The John McCandlish Phillips Journalism Institute at The King’s College joins with The Media Project, an international network of journalists and education projects.
The Media Project has built an extensive international network of journalists, editors, and media leaders. These men and women share a passion for excellence in journalism. Many of them also dedicate long hours mentoring the next generation of journalists in their home countries. They are committed to fair reporting even in hostile conditions. That mission will continue as the organization, renamed The Global Media Project, becomes part of the Institute.
The Institute is led by Paul Glader, award-winning former staff writer at The Wall Street Journal and associate professor of journalism at King’s. Glader said, “It’s heartening for us to maintain and serve this network of journalists around the world. Many of these talented journalists don’t have the luxuries of responsive governments, press freedoms, or training programs.”

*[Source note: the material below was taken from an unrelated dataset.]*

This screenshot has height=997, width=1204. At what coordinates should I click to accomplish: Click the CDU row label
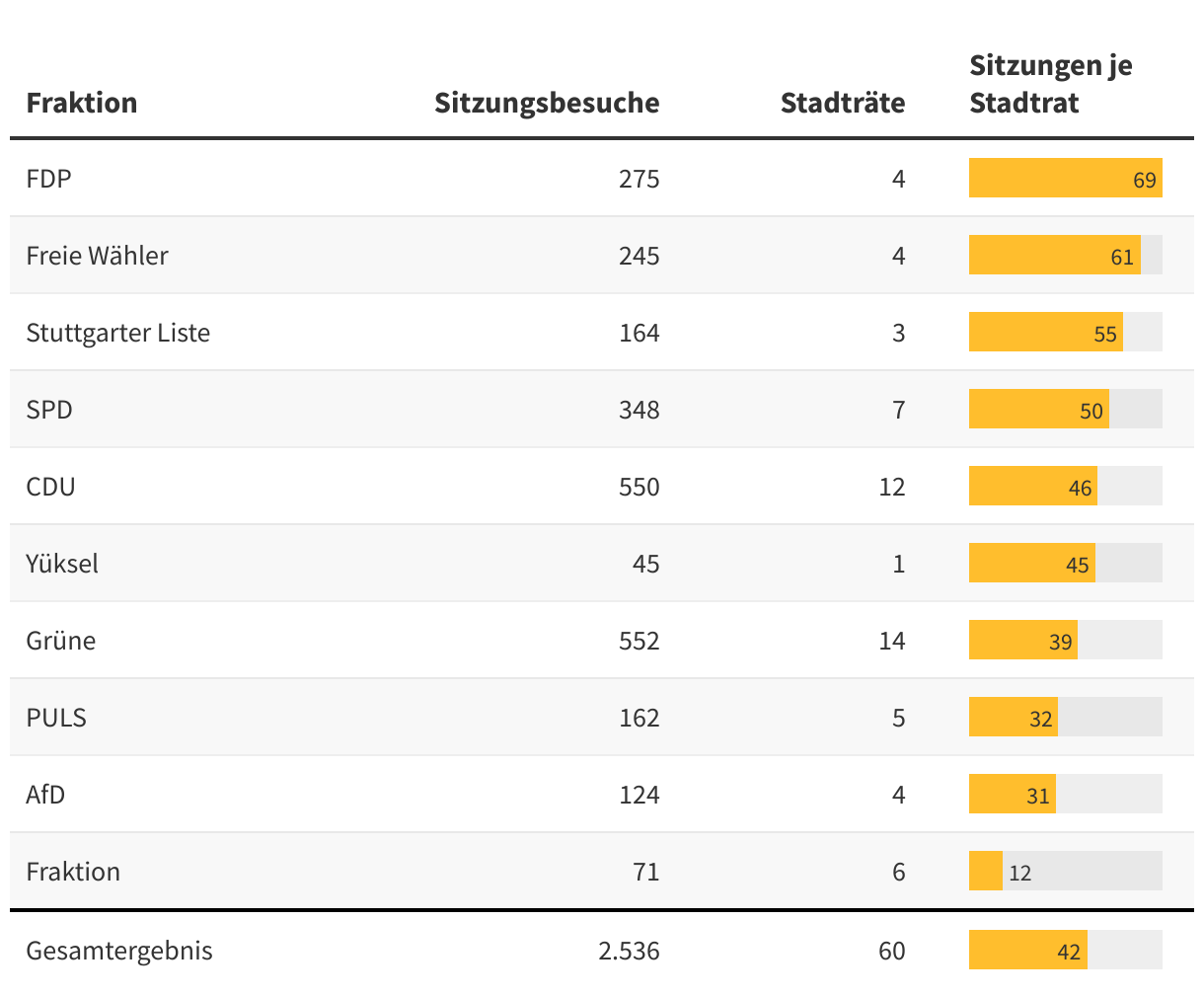click(50, 487)
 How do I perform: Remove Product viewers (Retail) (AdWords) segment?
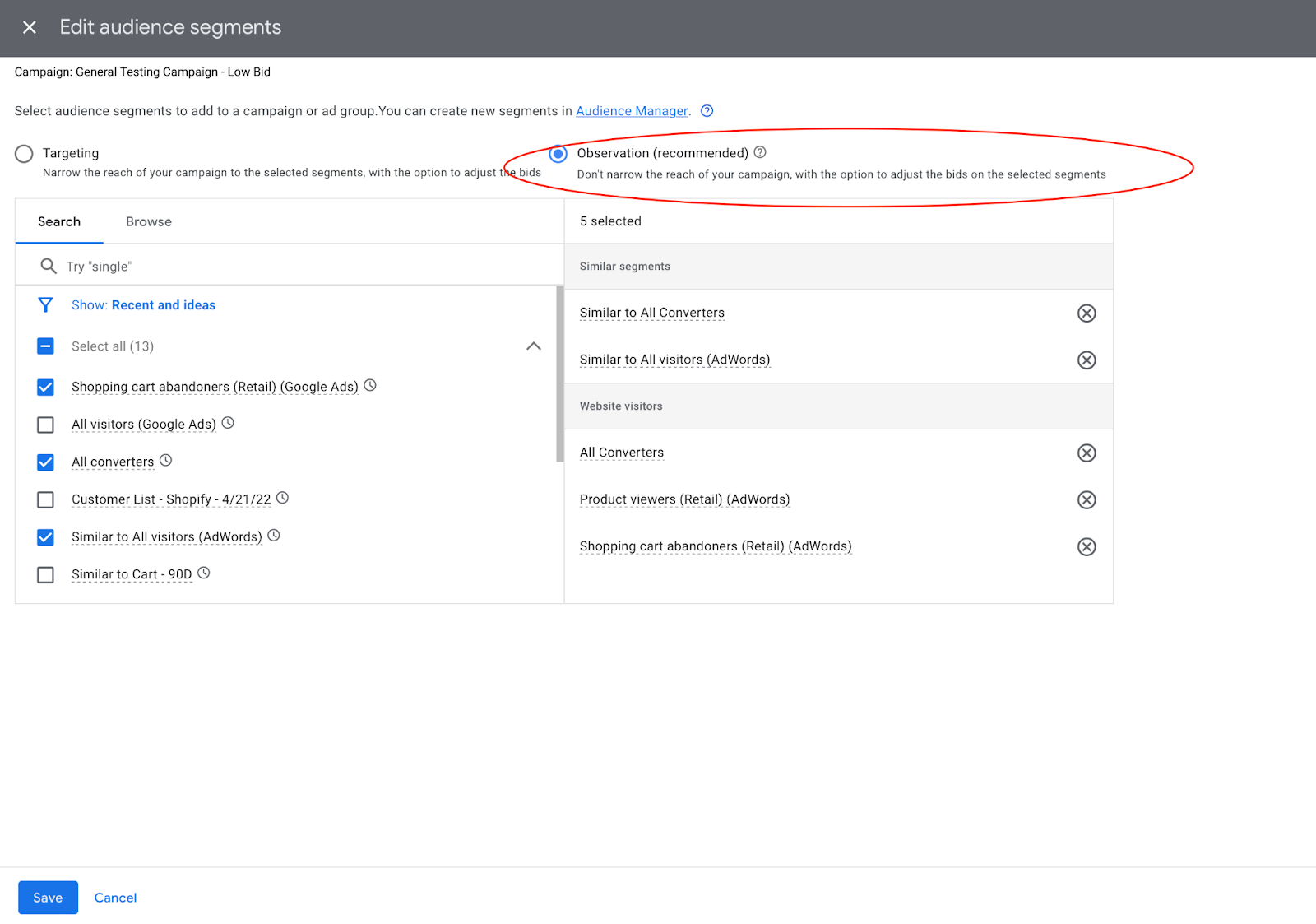point(1087,499)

The Institute is indebted to the labor and vision of The Media Project’s late Chief Executive Officer Arne Fjeldstad. A long-time journalist in Norway and Egypt, Fjeldstad led the Media Project for the past seven years. Under his leadership the network grew to include members in more than 70 countries. He organized regional seminars and training programs in 55 countries. Most recently, Fjeldstad, who died in November 2014, developed a leadership-training program for select journalists from around the world at The Poynter Institute in St. Petersburg, Florida.
These activities will become part of the John McCandlish Phillips Journalism Institute at The King’s College in New York City. The Global Media Project will expand its focus to include professional development and continuing education. The nine board members of The Media Project’s existing board will become members of the Institute’s 12-member advisory board: Reynaldo Aragon (Lima, Peru), Vishal Arora (Delhi, India), Jennifer Arul (Chennai, India), Emeke Izeze (Lagos, Nigeria), Markus Spieker (Berlin, Germany), Terry Mattingly (Glen Burnie, Maryland), Paul Marshall (Warrenton, Virginia), Jody Hassett Sanchez (Alexandria, Virginia) and Roberta Green Ahmanson (Irvine, California).
The Institute is named after legendary New York Times reporter John McCandlish Phillips, a friend and mentor to many journalists before his death in April 2013.
The Institute trains students for careers in media. Its professors teach journalism, supervise internships, and foster a community of quality reporting and writing. The Institute also hosts several events each year for journalists working in New York City and offers a select number of spots each semester for student journalists as part of the New York City Semester program, working at a local news outlet and taking classes at The King’s College.
The King’s College is an accredited, Christian liberal arts college aiming to educate the next generation of principled leaders.